_PAGE EXTRACT:_
- Panchghara Location in West Bengal Panchghara Location in India
- Coordinates: 22°24′30″N 88°26′56″E﻿ / ﻿22.4083°N 88.4489°E
- Country: India
- State: West Bengal
- District: South 24 Parganas
- CD block: Baruipur

Area
- • Total: 1.33 km^{2} (0.51 sq mi)
- Elevation: 9 m (30 ft)

Population (2011)
- • Total: 6,340
- • Density: 4,770/km^{2} (12,300/sq mi)

Languages
- • Official: Bengali
- • Additional official: English
- Time zone: UTC+5:30 (IST)
- PIN: 700147
- Telephone code: +91 33
- Vehicle registration: WB-19 to WB-22, WB-95 to WB-99
- Lok Sabha constituency: Jadavpur
- Vidhan Sabha constituency: Baruipur Paschim
- Website: www.s24pgs.gov.in

= Panchghara, Baruipur =

Panchghara is a census town within the jurisdiction of the Baruipur police station in the Baruipur CD block in the Baruipur subdivision of the South 24 Parganas district in the Indian state of West Bengal.

_EXERCISE BRIEF:_ Please give the 2011 population of Panchghara according to the Panchghara page.

Data extracted from a collection
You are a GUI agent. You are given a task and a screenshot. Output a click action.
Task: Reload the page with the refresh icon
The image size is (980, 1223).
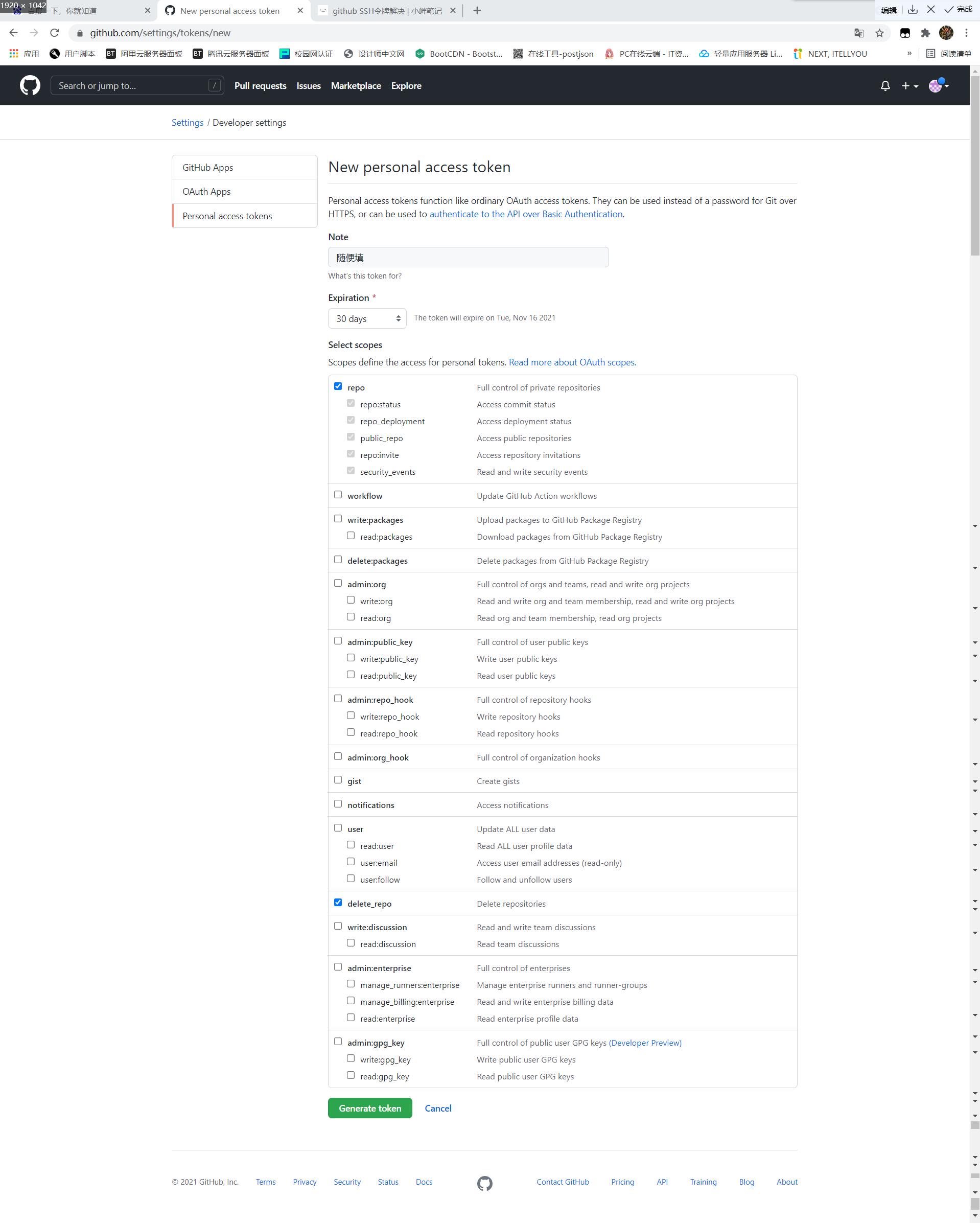55,33
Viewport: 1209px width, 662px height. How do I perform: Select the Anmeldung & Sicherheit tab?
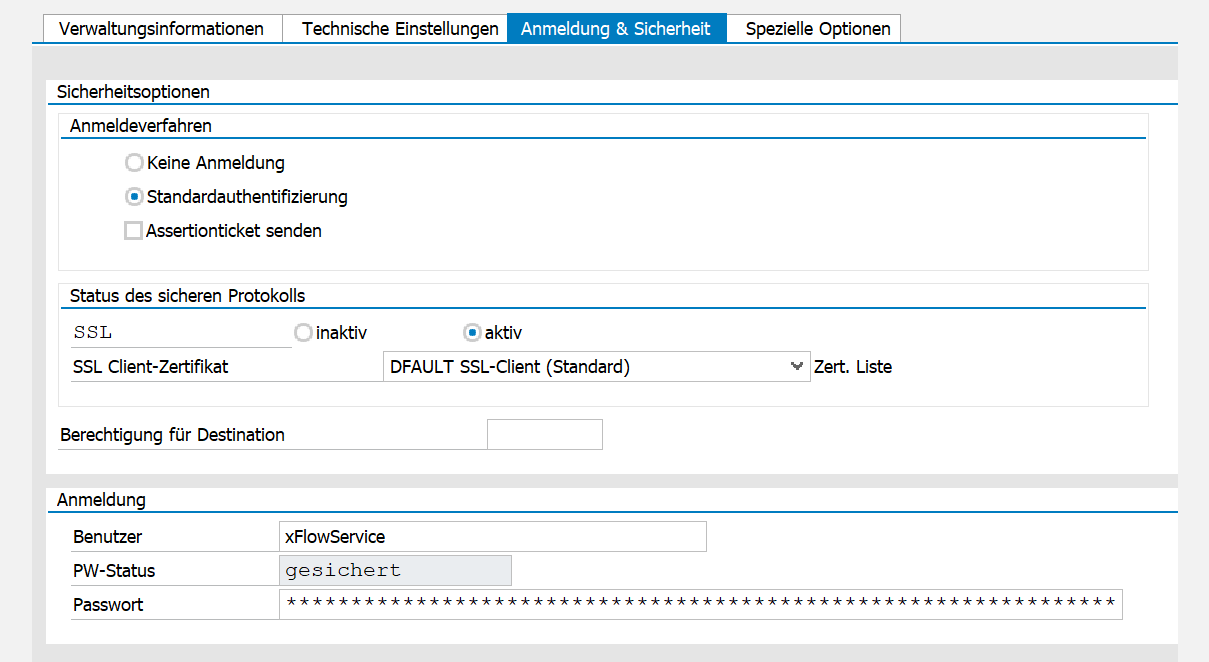[616, 28]
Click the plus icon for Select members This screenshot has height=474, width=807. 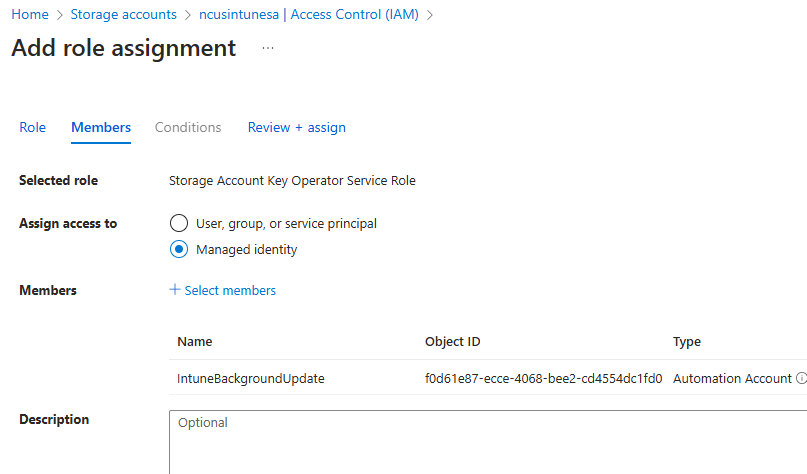(175, 290)
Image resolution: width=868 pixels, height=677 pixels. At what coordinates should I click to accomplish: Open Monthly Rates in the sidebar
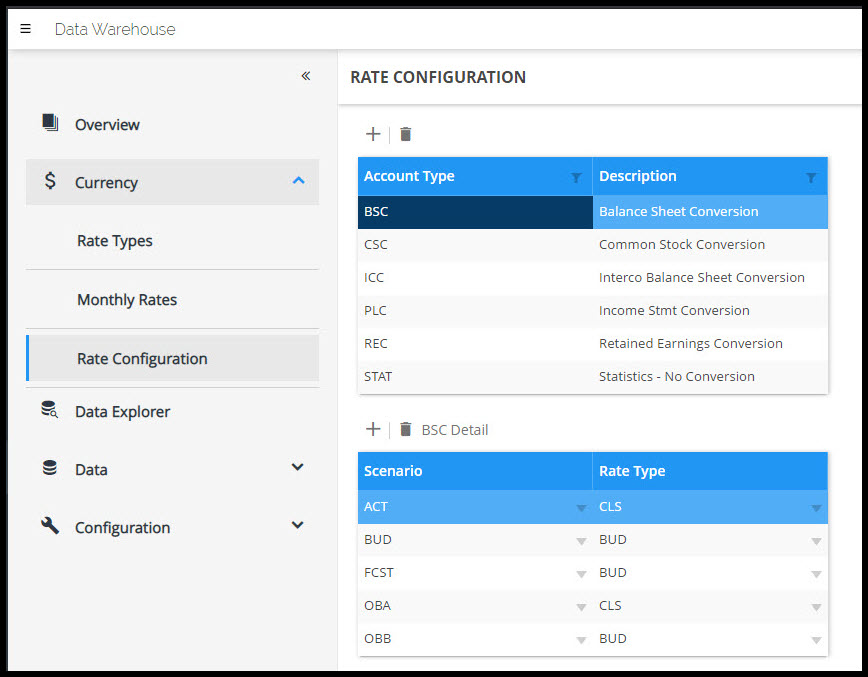[127, 299]
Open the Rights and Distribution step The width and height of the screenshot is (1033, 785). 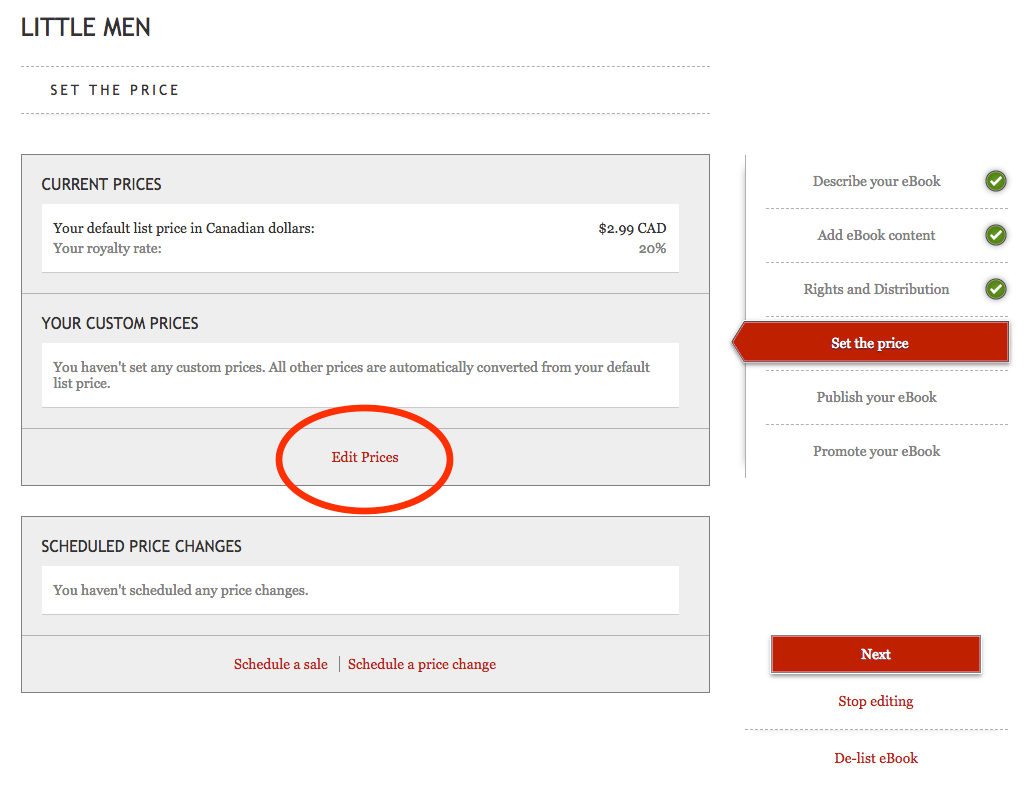tap(876, 289)
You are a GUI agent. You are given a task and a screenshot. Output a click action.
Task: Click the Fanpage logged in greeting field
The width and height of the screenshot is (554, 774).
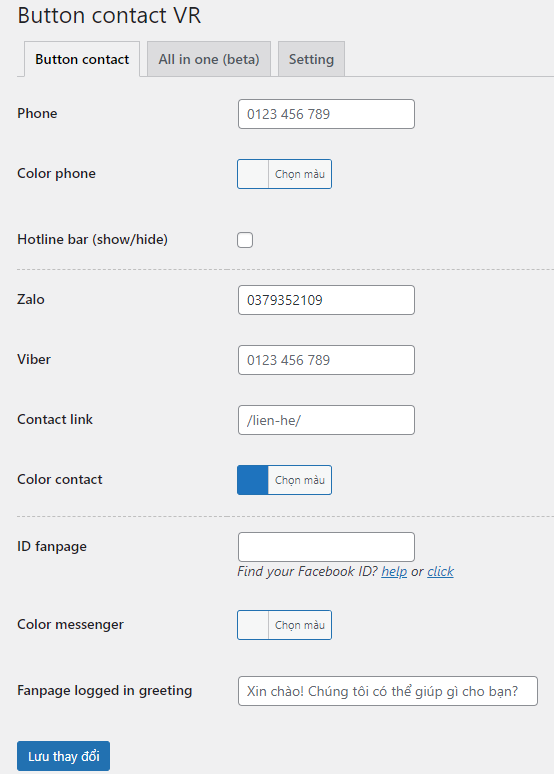388,691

_EXERCISE SOLUTION:_ 6,340